### PROBLEM DETAILS
The entries below need to be transcribed exactly, without their images.

### LISTED RECORDS

· · · · · · ·

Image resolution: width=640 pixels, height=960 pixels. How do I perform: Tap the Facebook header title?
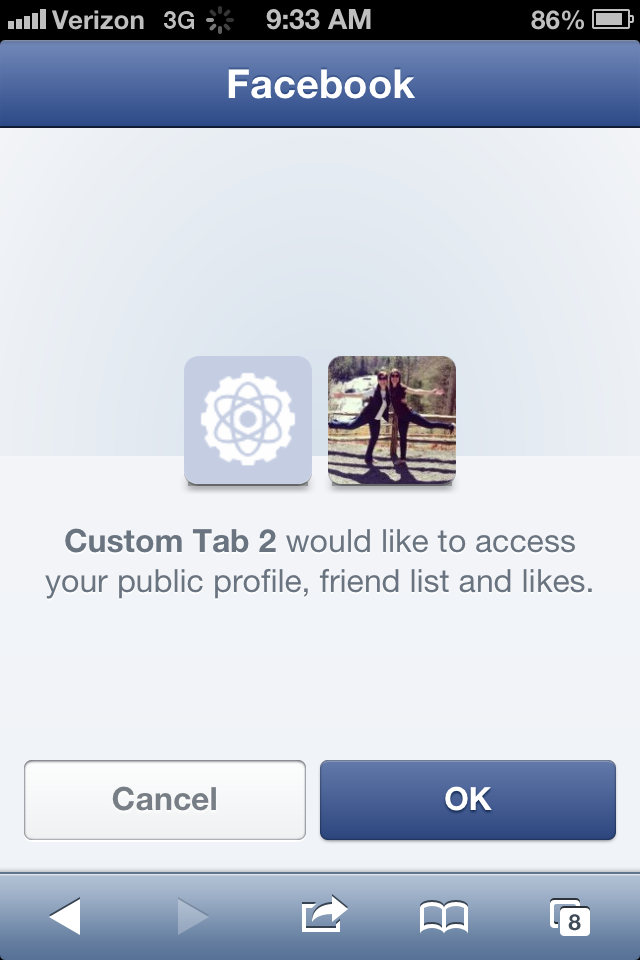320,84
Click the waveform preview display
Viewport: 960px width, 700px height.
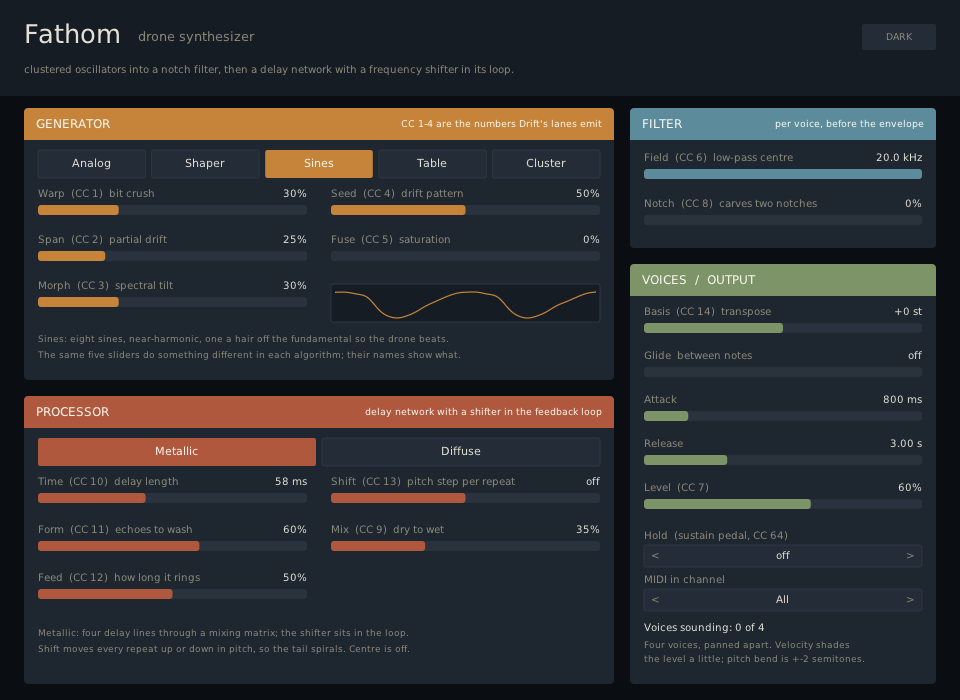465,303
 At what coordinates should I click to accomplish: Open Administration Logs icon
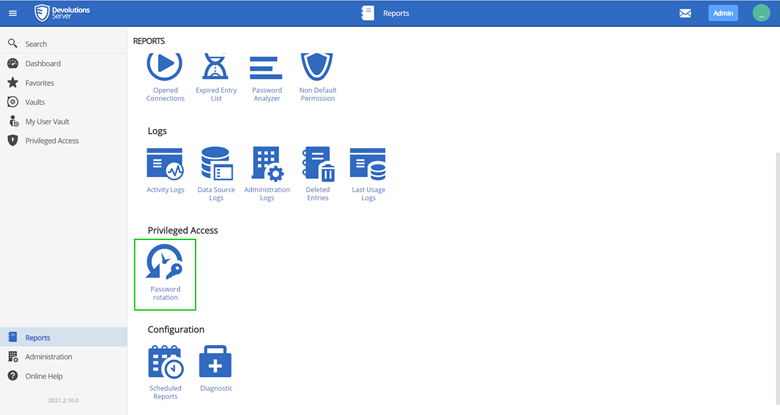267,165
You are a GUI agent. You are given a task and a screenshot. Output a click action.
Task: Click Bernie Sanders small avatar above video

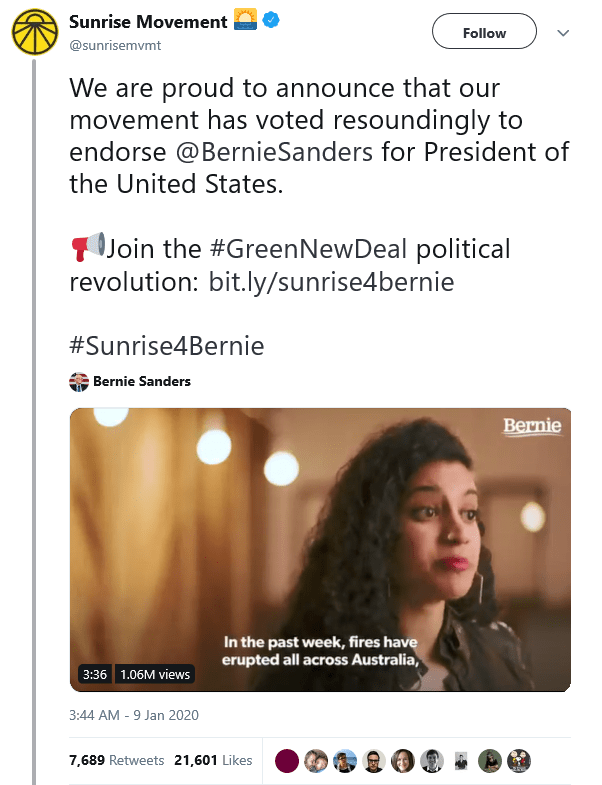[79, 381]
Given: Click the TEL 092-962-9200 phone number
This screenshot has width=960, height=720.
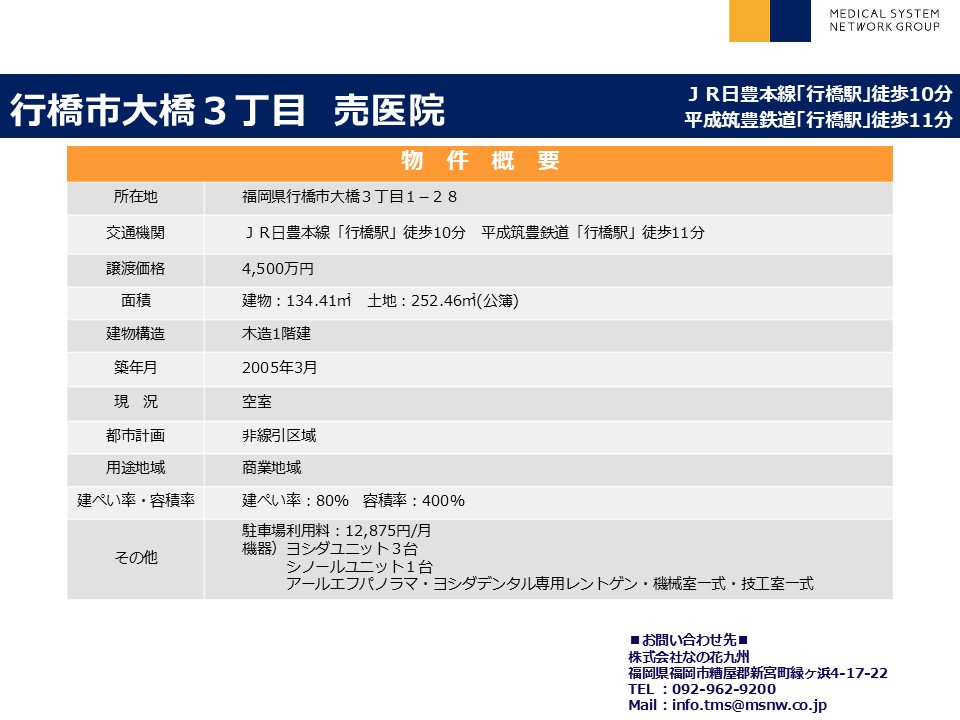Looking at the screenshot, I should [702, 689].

· · · · · · ·

### RESPONSE
Image resolution: width=640 pixels, height=960 pixels. How do I perform: Tap the Facebook header title?
320,84
Click the waveform preview display
Viewport: 960px width, 700px height.
465,303
 At what coordinates should I click to accomplish: Open Administration Logs icon
267,165
You are a GUI agent. You are given a task and a screenshot. Output a click action.
Task: Click Bernie Sanders small avatar above video

[79, 381]
Given: Click the TEL 092-962-9200 phone number
This screenshot has width=960, height=720.
Looking at the screenshot, I should [702, 689].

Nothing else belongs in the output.